**Given records**
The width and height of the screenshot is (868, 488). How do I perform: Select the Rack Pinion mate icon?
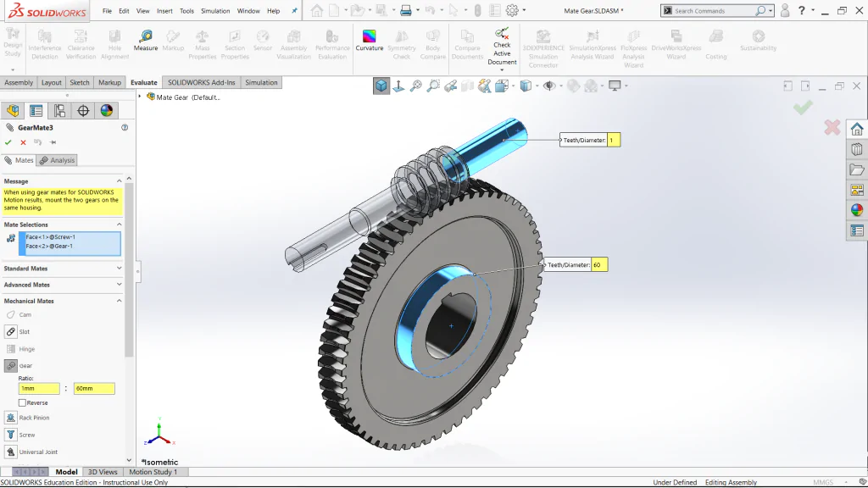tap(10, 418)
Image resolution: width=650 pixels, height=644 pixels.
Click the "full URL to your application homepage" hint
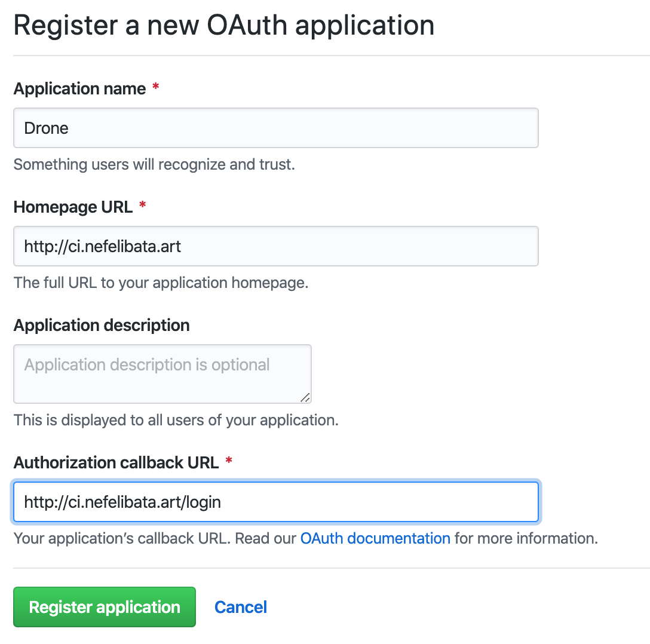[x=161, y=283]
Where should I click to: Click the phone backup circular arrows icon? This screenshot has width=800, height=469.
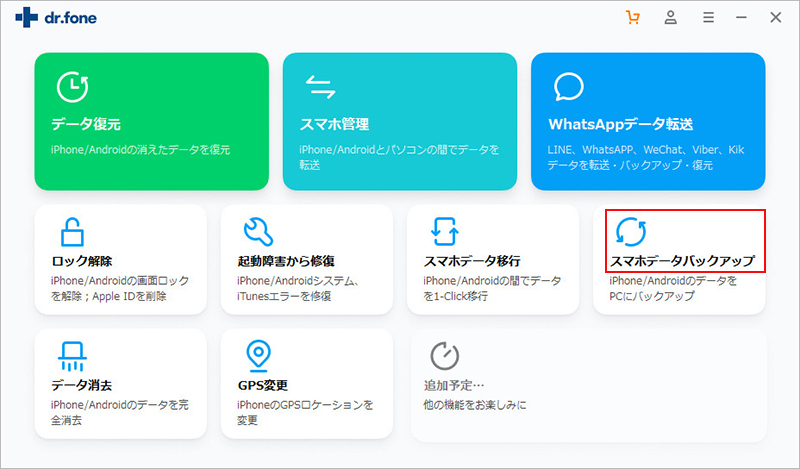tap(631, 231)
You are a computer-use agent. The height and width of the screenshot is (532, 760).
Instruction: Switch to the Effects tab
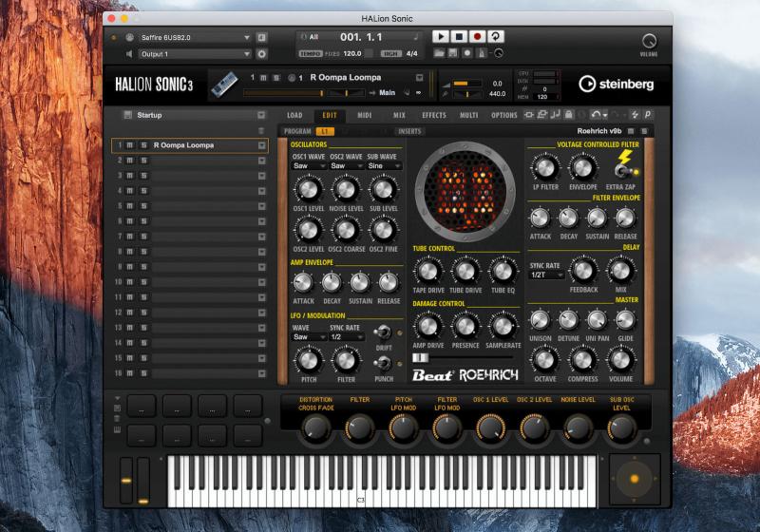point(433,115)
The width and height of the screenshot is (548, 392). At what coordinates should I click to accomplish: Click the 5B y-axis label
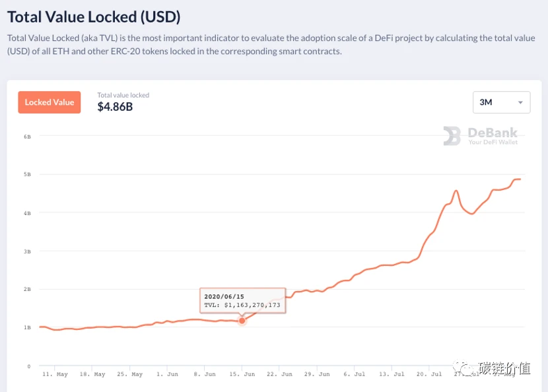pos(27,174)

**The problem**
Write out exactly the lines from the one containing "The width and height of the screenshot is (548, 392)." through the end of the entries, both included. Pictures are not copied.

**Result**
The width and height of the screenshot is (548, 392). At what coordinates should I click to accomplish: Click the 5B y-axis label
pos(27,174)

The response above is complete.